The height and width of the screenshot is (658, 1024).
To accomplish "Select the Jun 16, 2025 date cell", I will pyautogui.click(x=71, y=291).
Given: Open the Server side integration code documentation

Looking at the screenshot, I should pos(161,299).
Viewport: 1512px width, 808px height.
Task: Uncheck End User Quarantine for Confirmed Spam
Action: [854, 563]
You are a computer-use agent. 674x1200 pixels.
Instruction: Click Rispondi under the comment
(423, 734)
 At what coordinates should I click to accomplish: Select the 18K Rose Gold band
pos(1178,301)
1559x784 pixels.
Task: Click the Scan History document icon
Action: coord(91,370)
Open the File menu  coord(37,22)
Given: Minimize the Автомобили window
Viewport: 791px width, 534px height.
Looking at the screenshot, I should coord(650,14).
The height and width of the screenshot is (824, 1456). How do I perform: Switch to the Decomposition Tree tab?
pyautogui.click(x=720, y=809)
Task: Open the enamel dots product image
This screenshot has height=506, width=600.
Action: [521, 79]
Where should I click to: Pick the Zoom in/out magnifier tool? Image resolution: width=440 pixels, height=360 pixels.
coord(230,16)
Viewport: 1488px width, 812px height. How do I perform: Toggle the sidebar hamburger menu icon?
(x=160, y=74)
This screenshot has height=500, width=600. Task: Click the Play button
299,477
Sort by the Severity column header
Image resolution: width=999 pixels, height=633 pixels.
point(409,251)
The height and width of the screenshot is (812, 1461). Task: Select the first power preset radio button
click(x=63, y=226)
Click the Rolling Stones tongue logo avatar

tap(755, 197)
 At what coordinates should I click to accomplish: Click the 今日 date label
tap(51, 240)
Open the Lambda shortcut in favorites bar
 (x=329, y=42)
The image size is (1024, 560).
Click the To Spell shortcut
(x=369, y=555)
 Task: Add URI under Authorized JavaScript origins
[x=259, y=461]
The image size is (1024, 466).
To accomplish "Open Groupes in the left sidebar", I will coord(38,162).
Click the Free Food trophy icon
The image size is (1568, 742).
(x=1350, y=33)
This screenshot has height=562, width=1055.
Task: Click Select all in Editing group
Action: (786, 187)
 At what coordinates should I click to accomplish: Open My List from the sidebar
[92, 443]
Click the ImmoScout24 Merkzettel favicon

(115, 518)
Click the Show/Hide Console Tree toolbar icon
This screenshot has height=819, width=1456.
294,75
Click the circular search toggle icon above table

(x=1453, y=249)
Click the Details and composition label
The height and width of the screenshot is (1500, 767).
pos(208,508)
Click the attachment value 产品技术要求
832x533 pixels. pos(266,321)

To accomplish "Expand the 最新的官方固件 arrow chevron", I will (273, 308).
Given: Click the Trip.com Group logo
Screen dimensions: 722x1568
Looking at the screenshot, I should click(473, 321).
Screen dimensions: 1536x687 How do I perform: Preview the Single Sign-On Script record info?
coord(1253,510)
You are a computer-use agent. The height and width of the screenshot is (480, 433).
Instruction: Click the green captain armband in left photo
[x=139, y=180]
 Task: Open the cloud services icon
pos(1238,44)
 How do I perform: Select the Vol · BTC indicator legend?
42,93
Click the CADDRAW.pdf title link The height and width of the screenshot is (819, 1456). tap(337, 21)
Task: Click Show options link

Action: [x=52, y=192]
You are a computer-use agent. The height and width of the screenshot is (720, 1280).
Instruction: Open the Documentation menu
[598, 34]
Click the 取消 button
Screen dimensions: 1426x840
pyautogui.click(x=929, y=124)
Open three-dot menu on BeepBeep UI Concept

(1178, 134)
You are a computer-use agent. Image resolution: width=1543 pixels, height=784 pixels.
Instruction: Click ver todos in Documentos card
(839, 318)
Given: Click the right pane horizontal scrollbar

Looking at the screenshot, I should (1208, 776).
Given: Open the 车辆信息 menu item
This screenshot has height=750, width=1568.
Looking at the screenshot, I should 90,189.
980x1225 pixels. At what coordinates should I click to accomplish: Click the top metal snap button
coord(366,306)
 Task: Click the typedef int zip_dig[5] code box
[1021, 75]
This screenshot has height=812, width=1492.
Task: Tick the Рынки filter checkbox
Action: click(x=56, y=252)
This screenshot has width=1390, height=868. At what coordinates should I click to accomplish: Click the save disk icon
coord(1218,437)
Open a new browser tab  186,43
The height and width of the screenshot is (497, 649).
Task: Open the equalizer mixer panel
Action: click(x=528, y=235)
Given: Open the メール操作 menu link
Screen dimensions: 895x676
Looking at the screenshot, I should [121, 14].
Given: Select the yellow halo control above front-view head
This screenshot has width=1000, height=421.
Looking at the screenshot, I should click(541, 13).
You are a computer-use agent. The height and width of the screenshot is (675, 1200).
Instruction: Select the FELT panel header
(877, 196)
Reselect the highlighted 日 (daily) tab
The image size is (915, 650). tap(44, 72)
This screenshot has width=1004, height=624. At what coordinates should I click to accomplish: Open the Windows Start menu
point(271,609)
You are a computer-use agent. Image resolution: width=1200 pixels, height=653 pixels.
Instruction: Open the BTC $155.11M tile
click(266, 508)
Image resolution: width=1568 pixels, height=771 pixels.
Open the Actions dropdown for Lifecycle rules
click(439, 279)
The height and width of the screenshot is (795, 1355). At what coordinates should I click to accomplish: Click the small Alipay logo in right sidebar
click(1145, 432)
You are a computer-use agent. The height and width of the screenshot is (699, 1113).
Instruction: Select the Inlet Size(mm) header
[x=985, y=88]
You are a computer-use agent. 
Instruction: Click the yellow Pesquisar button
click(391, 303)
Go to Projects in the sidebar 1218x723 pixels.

(REQUIREMENTS) Report every line of the records above that contains the word "under", copying each such line in full.

(ANSWER FOR THIS EXERCISE)
Instruction: Click Rispondi under the comment
 Task: Add URI under Authorized JavaScript origins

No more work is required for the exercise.